A parent might have sat you down with a club penguin account when you were three years old, and that was your introduction to social media. Right there, you were kind of hooked, this is the way you got things done. And as you grew, and as the world around, you evolved, and as you had access to more things, this way of relating became very natural that you got into Instagram by the time we were in high school and so now here they are in the professional world, in the income earning world. You know, about one in five members of Gen Z is earning a six-figure income now. Their rate of home ownership far exceeds the rate of homeownership, we saw for millennials or Gen X, at the same age, they are saving money at a higher rate than any generation we've seen in 40 years. They're smart investors. They're a very serious, very important generation. But it's important to understand that they do see the world differently. And it's not something to poke fun at. It's something to learn from and adapt to.

How can pharmaceutical companies and healthcare advertising agencies adapt their strategies to get Gen Z's attention and keep it?

Well, there have been some people out there who say that brand loyalty are really brands period are sort of an outdated concept with gems. And that's not true. But loyalty comes from a different place. loyalty comes from feeling understood. Loyalty comes from having their emotional needs met. And that's really a trend we're seeing in consumerism overall, especially in the US. 90% of all the decisions people make with regard to brands are emotion. Pharma and medical advertising, in general is a category that has really had a tendency to lean on a lot of clinical claims, clinical evidence, data, disclaimers, of you know, and so much detail, that it has a tendency to genericize the message. Some of that, of course, is the result of very smart FDA regulations that make sure that that pharma marketers can't make claims that the clinical data doesn't back up or you know, lead people down a certain path without letting them know in fair balance, what could happen as a result of these medications. But in the end, we've got to be careful that we don't lose that ability to connect emotionally and the need to story tell they are not a traditional branding and advertising shouted from the mountaintop. You know, my brand claim is better than your brand claim type of audience.

Again, they want to be understood, they don't want to be instructed, it's a very important thing to understand about Gen Z is once you start telling them how the world works, and telling them how they should choose, they're going to recoil. They want to be invited in on their own terms. They want a brand to show some sense of shared values and empathy and recognizing what they think is important. They want to be invited in.

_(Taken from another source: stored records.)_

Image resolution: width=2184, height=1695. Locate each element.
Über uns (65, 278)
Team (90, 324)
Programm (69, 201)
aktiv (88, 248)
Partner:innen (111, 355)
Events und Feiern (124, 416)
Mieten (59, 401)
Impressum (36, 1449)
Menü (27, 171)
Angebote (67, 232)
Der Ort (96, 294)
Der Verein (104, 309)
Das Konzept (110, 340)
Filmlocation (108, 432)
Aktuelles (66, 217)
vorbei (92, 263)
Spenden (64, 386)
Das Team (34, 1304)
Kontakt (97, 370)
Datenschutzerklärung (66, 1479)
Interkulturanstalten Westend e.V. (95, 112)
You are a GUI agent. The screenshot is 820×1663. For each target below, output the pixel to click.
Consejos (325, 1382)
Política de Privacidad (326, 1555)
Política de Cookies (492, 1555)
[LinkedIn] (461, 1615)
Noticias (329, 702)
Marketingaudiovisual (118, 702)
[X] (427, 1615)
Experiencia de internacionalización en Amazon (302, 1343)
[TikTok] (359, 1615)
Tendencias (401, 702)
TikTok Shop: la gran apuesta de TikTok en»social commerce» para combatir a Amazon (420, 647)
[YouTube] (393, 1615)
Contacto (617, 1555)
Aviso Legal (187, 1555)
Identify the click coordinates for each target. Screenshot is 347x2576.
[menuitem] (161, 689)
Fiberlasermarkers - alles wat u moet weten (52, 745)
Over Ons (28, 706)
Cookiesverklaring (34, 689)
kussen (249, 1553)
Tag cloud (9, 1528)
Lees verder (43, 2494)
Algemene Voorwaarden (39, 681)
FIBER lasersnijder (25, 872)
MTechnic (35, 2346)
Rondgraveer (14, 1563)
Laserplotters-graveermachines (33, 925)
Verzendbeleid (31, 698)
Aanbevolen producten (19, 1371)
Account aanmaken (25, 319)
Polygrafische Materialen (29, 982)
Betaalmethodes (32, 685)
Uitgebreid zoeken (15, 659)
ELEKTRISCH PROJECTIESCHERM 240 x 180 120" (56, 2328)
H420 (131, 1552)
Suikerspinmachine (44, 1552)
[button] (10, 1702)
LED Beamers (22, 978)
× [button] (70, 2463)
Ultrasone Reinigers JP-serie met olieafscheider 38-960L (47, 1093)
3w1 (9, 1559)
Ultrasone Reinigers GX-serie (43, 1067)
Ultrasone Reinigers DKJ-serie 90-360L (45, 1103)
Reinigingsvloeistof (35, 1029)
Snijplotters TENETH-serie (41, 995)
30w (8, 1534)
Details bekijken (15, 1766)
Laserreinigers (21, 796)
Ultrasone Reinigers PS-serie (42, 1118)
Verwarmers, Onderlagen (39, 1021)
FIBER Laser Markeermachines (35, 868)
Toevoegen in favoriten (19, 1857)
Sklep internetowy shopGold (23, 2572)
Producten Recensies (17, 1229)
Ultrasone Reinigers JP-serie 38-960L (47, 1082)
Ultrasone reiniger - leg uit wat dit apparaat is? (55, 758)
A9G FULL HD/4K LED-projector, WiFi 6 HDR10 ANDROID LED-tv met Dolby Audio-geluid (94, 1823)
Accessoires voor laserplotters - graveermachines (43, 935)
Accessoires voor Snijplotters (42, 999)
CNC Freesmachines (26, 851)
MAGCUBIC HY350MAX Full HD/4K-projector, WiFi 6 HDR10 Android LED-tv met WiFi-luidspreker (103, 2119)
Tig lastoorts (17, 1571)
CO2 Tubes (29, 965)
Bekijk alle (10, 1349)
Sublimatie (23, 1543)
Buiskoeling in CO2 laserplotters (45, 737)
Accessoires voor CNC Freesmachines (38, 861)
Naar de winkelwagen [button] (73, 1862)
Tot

And when they're invited in on their own terms, with things that they find meaningful and relevant, when they're brought into a story when they can project themselves into a story and feel like they can jump into someone else's journey or relate to someone else's experience. The same way. They may be, you know, perusing tick tock videos for a certain summer look, they're also going to be looking at tick tock videos of somebody who is suffering with a health condition with a mental health issue with various very serious struggles. And when they feel they can identify emotionally, they're going to pay a lot more attention to the brand that is claiming 34% more this or that.